Ms Climo said Poo had heard voices while smoking cannabis, her mother was a gambling addict with mental health problems, and the pair had been homeless about a year before the crime.
Poo, a 23-year-old former child care worker, was arrested after a sniffer dog targeted her before entering the Midnight Mafia Festival around 4pm on May 5, 2018.
Initially she denied having drugs but conceded to an officer "OK, I have a lot of MDMA … in my top and some inside of me".
She pleaded guilty in January this year to supplying a commercial quantity of a prohibited drug and supplying an indictable quantity of a prohibited plant.
She is being sentenced with her co-accused, Julian Martusciello, 26, who has pleaded guilty to drug supply after providing Poo with 213 of the capsules police found on her.
Martusciello, from Chester Hill, pleaded guilty to supplying 213 of the capsules of methylenedioxy-methylamphetamine police found on Poo and of knowingly taking part in the supply of 230 capsules, or 26.22 grams, at the festival at Sydney's Olympic Park.
Martusciello had attended the festival and handled some of the capsules himself, but he did not carry them into the festival.
Police facts reveal that in messages between Poo and Martusciello before the drug smuggling attempt, he had advised her she would need a "big bra … for sure" in order to carry the packages into the festival.
He initially suggested she take "2 [packages] left boob, 2 right boob and a small one downstairs".
Martusciello wrote to Poo on Facebook Messenger: "Hey grace keep this Saturday free please.

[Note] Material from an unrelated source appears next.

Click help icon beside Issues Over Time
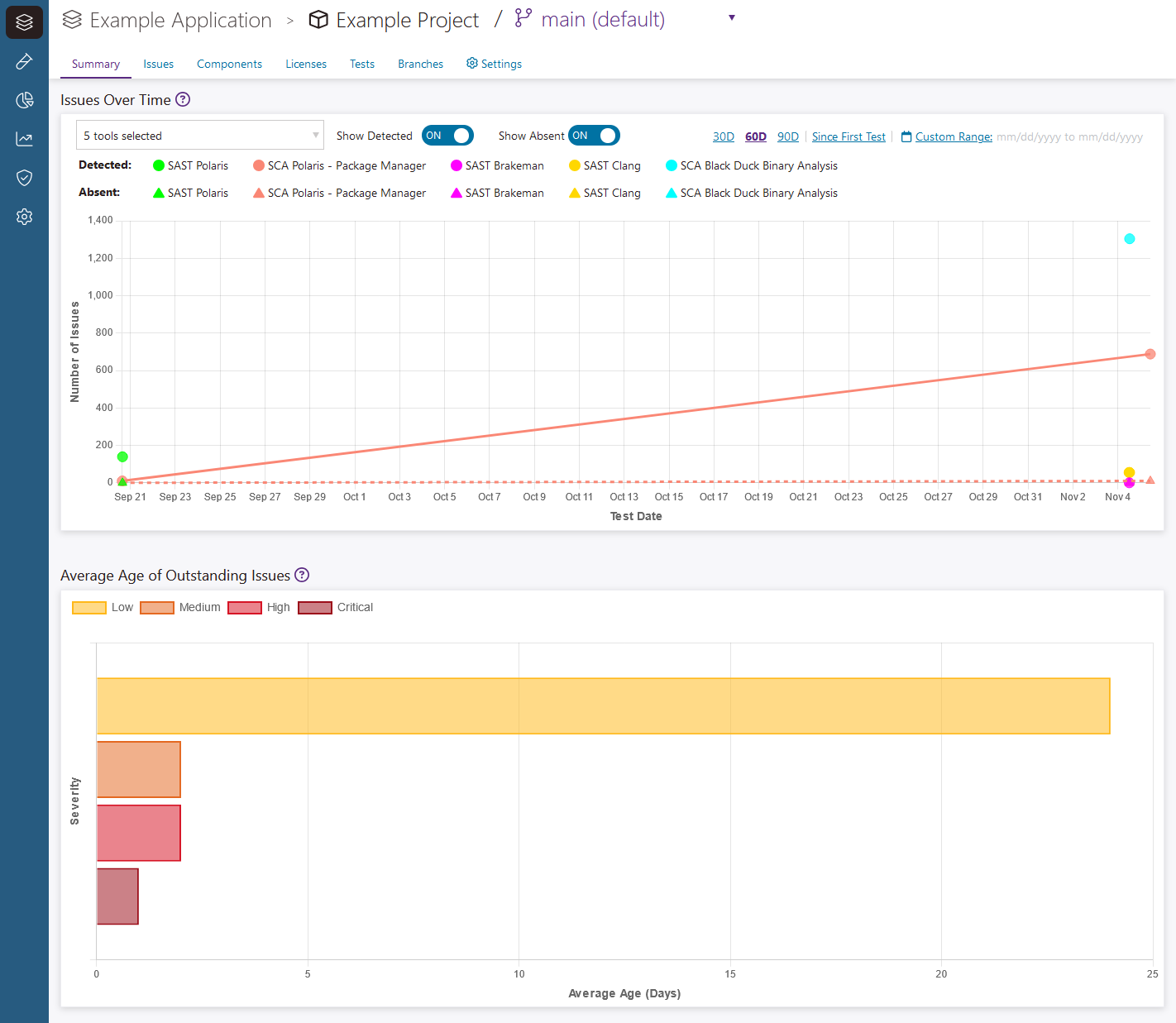 (x=183, y=100)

For MM … split some downstairs and some each boob."
Poo wrote to him: "Just bought myself a huge bra so I'm all set." and also "As long as can fit downstairs".
NSW DPP Prosecutor Burton Ko told the court on Thursday evidence in texts or online messages showed Poo had been involved in a previous drug transaction, seven months before her arrest at the Midnight Mafia event.

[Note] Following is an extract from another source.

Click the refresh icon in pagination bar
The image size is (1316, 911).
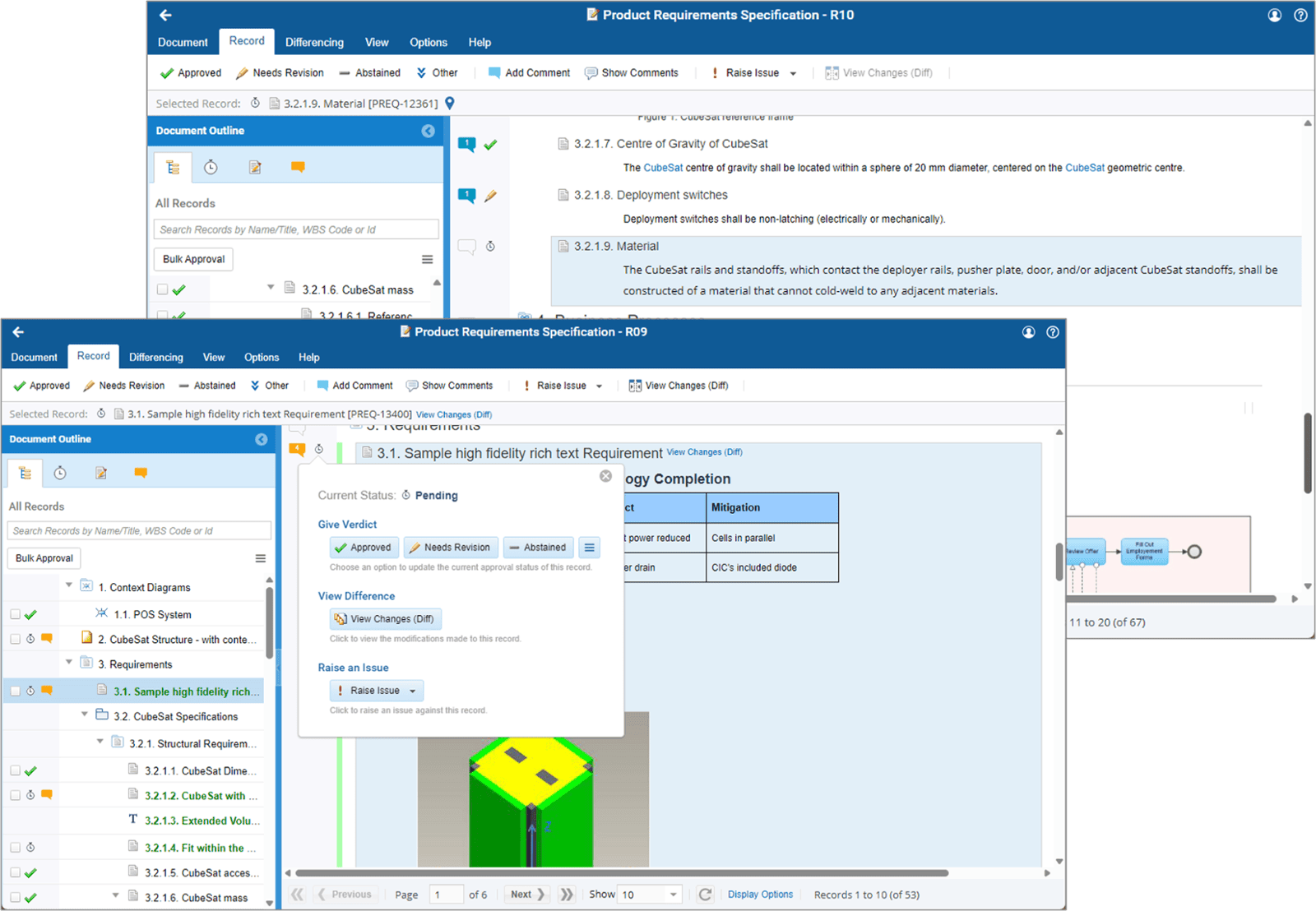click(705, 895)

Ms Climo told the court Poo had seen a psychiatrist, a psychologist and had "clean results from urinalysis" since undergoing rehab since her arrest.
Mr Turnbull said Poo was not charged in relation to the online conversations allegedly about drugs in November 2017.
But he said he was struggling with the suggestion Poo had a mental health condition which reduced her moral culpability in the drug smuggling crime.
"My impression is she has no current psychiatric illness," Mr Turnbull said.
He said symptoms of a psychotic disorder after her arrest might have been from cannabis use, and that he had an obligation to the community to see Poo's punishment fitted the crime.
Julian Martusciello. Photo / News Corp Australia
Ms Climo told the court that Poo had also suffered the "extra curial punishment" because of her "naming and shaming" by the media.
Poo has been photographed and filmed at court appearances, usually with an umbrella or item of clothing above her face or head.
Ms Climo said Poo had suffered because of "the depiction of her face, the way in which the drugs were concealed, the fact they were secreted internally" and stories which portrayed "that she is effectively a large scale drug dealer".
Judge Turnbull said he thought some of the media portrayals of Poo had been "quite sympathetic … talking about crime bosses grooming young women".
"The starting point has to be you commit an offence," Mr Turnbull said.
"The press have statutory access to court files … which seems to me an inevitable consequence of our democracy.
"I am just wondering if naming and shaming is going to be enough and … I am struggling."
The court heard from a former Salvation Army case officer, Colin Young, that Poo had been couch surfing at the homes of friends and that her mother had been given temporary accommodation in 2017.
Mr Young said Poo had been "destitute financially" in the year before the drug offence, but that she had since been put on Centrelink payments and found assisted housing.